To do: Please count the lines in the data below that contain the string "Accept". Reply with the number only.

Information shown:
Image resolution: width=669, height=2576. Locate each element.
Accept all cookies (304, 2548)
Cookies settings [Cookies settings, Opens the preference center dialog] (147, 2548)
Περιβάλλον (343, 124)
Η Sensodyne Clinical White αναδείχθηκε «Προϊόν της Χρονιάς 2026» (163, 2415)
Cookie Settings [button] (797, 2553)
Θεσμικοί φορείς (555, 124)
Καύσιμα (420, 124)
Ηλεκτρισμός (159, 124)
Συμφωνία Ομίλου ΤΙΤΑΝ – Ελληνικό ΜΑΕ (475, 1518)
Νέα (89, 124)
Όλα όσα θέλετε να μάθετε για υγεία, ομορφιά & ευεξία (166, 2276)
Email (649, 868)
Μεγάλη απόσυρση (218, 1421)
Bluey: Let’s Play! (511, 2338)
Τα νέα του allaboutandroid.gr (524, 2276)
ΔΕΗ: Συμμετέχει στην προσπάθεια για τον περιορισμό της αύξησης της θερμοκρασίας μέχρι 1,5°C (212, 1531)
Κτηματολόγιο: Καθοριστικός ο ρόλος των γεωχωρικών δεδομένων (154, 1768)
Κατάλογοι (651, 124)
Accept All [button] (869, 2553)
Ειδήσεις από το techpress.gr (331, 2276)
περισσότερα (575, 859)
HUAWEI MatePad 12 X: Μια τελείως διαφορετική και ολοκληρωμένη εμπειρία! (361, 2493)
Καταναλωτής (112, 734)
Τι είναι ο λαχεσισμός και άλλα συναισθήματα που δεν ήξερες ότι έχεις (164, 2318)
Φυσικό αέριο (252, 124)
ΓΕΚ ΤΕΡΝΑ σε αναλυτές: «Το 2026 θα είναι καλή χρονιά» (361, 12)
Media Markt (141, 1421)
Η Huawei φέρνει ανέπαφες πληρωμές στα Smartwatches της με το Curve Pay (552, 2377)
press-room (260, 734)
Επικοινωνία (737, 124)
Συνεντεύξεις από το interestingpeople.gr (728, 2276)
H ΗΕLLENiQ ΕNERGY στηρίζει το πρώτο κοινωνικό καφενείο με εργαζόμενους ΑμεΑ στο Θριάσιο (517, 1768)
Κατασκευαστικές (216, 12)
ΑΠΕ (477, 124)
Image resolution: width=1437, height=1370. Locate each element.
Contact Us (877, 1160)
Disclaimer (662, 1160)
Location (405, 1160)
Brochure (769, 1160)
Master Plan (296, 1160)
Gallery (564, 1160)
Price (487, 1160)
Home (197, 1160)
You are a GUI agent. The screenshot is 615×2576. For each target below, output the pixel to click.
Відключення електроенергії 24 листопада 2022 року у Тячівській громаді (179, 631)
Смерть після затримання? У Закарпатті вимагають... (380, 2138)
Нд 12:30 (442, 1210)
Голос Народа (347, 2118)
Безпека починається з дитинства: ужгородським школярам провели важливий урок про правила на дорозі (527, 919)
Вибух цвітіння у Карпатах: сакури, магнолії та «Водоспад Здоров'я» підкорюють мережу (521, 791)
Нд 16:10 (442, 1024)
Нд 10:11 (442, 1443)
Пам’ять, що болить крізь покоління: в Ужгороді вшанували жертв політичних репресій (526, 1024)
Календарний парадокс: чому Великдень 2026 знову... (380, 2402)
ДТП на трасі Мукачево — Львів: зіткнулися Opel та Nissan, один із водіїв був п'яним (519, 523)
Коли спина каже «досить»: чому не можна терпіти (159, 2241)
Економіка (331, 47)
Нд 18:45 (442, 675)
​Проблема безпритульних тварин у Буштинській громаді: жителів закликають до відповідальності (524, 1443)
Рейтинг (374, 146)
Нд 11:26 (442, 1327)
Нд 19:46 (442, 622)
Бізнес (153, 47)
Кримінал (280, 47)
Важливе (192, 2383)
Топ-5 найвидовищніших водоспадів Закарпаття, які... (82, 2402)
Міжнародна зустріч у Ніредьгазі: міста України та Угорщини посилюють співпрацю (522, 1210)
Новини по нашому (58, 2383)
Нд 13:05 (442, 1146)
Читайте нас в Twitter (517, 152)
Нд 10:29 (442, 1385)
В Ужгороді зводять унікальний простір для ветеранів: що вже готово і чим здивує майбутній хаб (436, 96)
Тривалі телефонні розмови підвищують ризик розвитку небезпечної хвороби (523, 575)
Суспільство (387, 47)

The reply: 2